今回のレオパルト2A7Vでも、イケてるアニキがついてきます。シンプルで奥が深いMMのフィギュアを見ていきましょう。戦車に付属するフィギュアはハッチやキューポラから頭や身体を出していることが多く、おおむね膝上~バストアップで造形されます。本作も股間から上になっていて、戦車兵のツナギがよくわかります。こうした車輌の装備は耐火性があって、めくれて肌が出ないようなツナギが採用されていることが多いんですね。余計な装飾もないので、脱出のときに狭いところで引っ掛けにくい。腰までの造形だとだとツナギだとわからないので、股下まで作っているのではないでしょうか。

ぐっと顎に力の入った表情。漫画の表紙みたいな、いい表情をしていますね。同じ顔でふたつ頭があるのは、儀礼系のベレー帽と、激しい機動のためのヘルメットをかぶった2パターン。ヘルメットはヘッドホンの耳部分がカットされたタイプで、これまた各国で戦車系の乗員がよく装備するものですね。

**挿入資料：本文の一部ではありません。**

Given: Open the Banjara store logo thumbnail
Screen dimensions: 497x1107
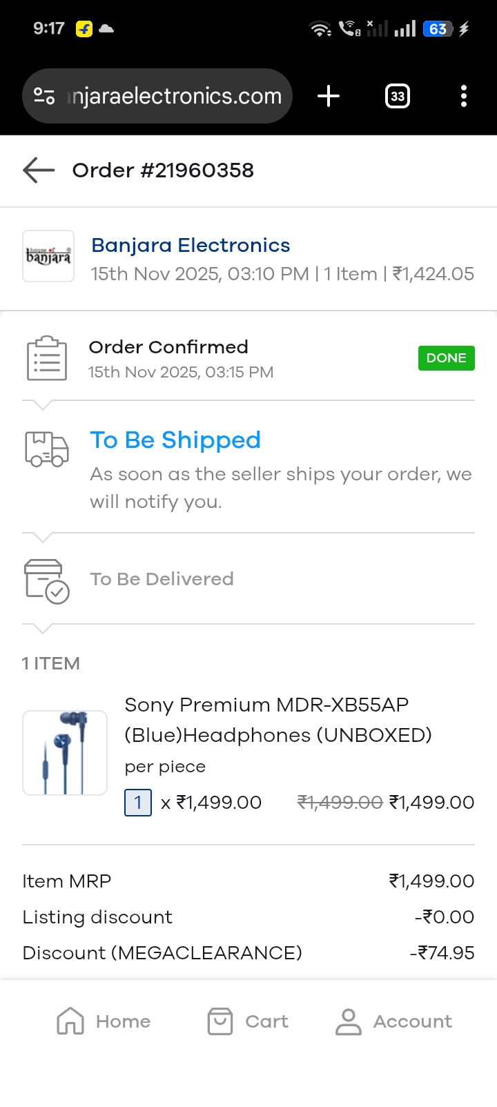Looking at the screenshot, I should pyautogui.click(x=48, y=256).
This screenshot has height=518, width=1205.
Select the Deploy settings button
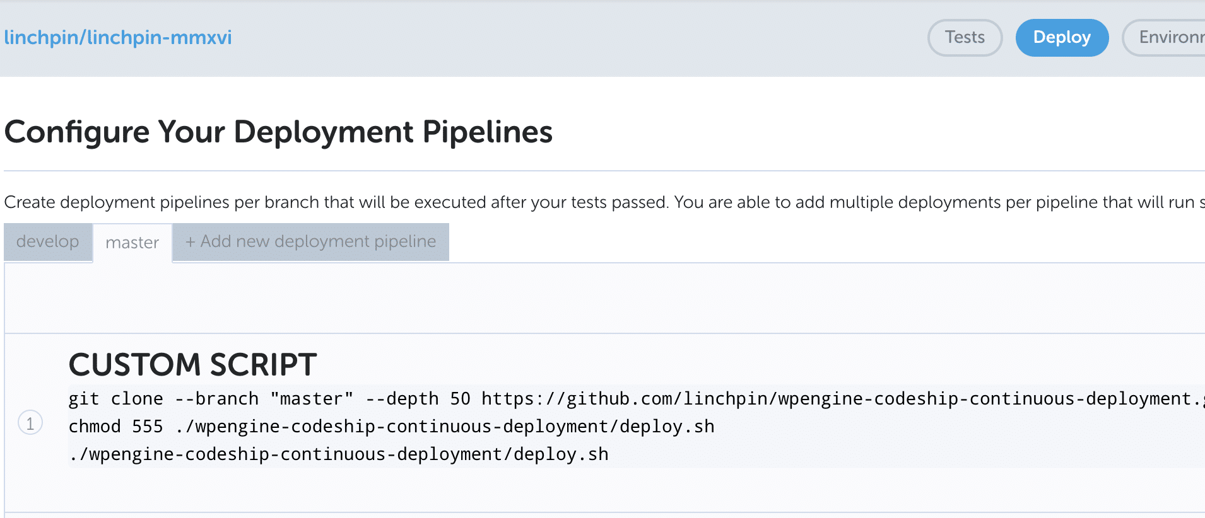pyautogui.click(x=1062, y=38)
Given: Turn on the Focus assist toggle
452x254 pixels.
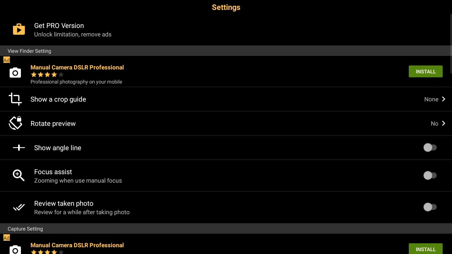Looking at the screenshot, I should click(x=430, y=176).
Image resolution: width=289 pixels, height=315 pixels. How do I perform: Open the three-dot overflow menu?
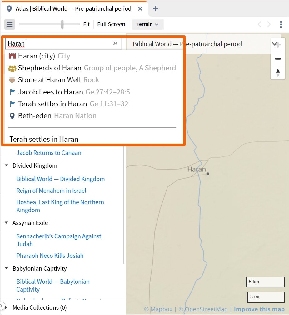click(x=281, y=24)
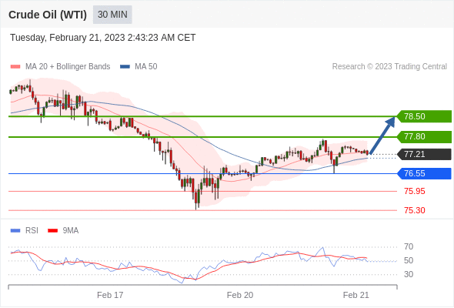
Task: Click the 77.21 current price tag
Action: (424, 154)
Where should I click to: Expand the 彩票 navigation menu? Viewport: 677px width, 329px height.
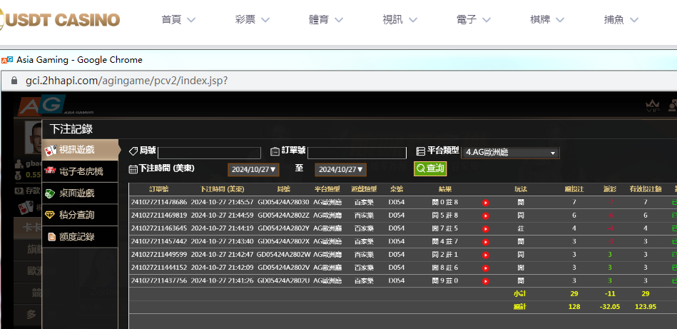[252, 20]
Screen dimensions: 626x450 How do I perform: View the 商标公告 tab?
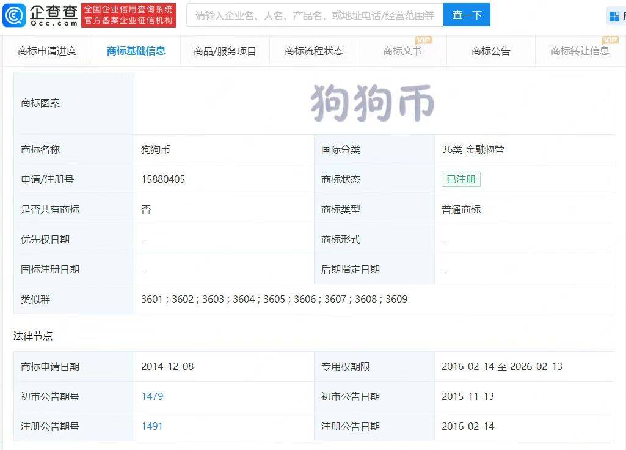tap(490, 51)
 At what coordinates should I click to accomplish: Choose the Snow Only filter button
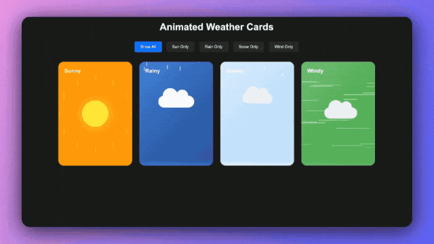coord(248,47)
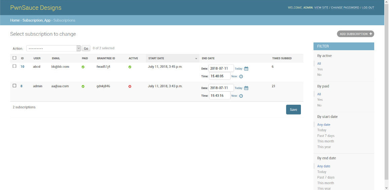
Task: Click the paid checkmark icon for abcd
Action: coord(83,67)
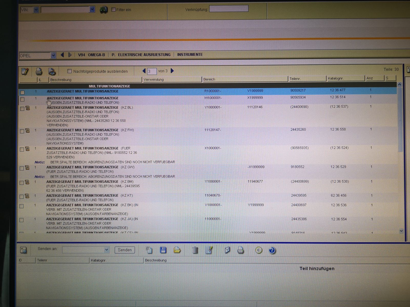Go to previous page with left arrow
410x307 pixels.
pos(144,71)

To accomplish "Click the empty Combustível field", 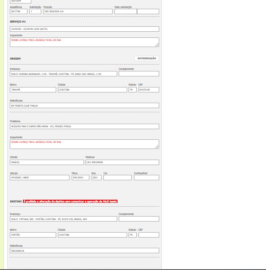I will tap(146, 178).
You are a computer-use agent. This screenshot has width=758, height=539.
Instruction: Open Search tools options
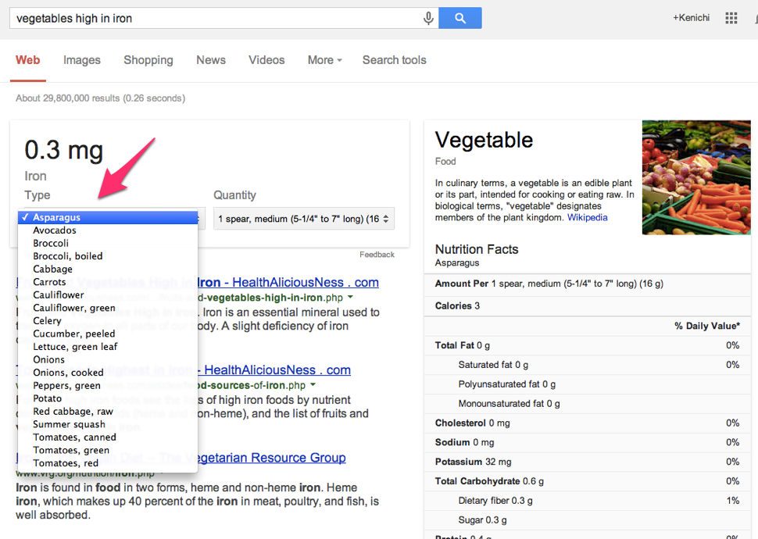click(x=395, y=60)
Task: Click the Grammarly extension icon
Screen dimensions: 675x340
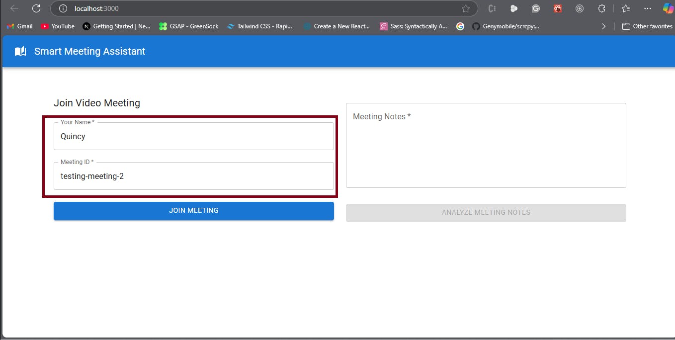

ベレー帽ならツナギの前後、左右の腕、頭を合わせればあっという間に完成します。ちっちゃいけどめっちゃ精緻。実際の人を3Dスキャンして得たデータを元に造形されるタミヤのフィギュアは、本物のようなキレイなシワと、プラモになった時のかっこよさを意識した立体感を両取りした最高のスタイルになっています。

腕組みのピッタリさがよくわかるのが下からのぞいたとき。砲塔にフィットするように、平たくなっているのですが、左右の腕の位置がズレないように凹凸が組み合わさっているのがよく見えます。

車長アニキ! 撮影すると本当にスケール感がわからなくなる造形のスゴさ。こちらも車体へのフィットのために左腕の下がぺたんこですが、本当にぴったりフィットするんです。

ということで車体に乗せてみると、見事にピッタリ。車輌の前を向くのが本来の方式なんですが、こうして車長用ディスプレイと合わせても具合が良いのもいいですね。隣のローダーと一緒に相談、なんて感じの佇まいになります。

ヘルメットバージョンで、もう一枚。車輌との一体感、そして顔の精悍さ、シブすぎるアニキたち。成形色の緑もあいまって、このままでも彫刻作品のようだあ……! セットにすると、ミリタリーミニチュアのもうひとつの魂が輝きます! この景色、ぜひ堪能してください。それでは〜。